The Order Structure of Continua

Abstract

A continuum is here a primitive notion intended to correspond precisely to a path-connected subset of the usual euclidean space. In contrast, however, to the traditional treatment, we treat here continua not as pointsets, but as irreducible entities equipped only with a partial ordering ≤ interpreted as parthood. Our aim is to examine what basic topological and geometric properties of continua can be expressed in the language of ≤, and what principles we need in order to prove elementary facts about them. Surprisingly enough ≤ suffices to formulate the very heart of continuity (=jumpless and gapless transitions) in a general setting.
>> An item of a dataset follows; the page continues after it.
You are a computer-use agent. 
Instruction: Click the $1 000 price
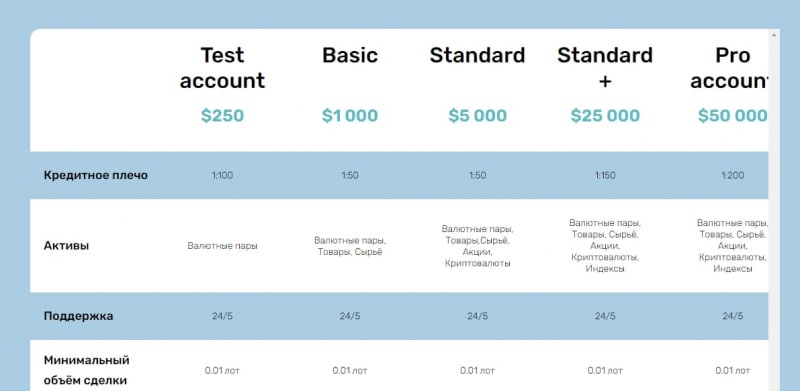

Further, using a few principles about ≤ (together with the axioms of ZFC), we can define points, joins, meets and infinite closeness. Most important, we can develop a dimension theory based on notions like path, circle, line (=one-dimensional continuum), simple line and surface (=two-dimensional continuum), recovering thereby in a rigorous way Poincaré's well-known intuitive idea that dimension expresses the ways in which a continuum can be torn apart. We outline a classification of lines according to the number of circles and branching points they contain.

The ordering (C,≤) is a topped and bottomed, atomic, almost dense and complete partial ordering, weaker than a lattice. Continuous transformations from C to C are also defined in a natural way and results about them are proved.

The key notions on which the dimension theory is based are the “minimal extensions of continua”, or “joins”, and the “splittings of continua over subcontinua”.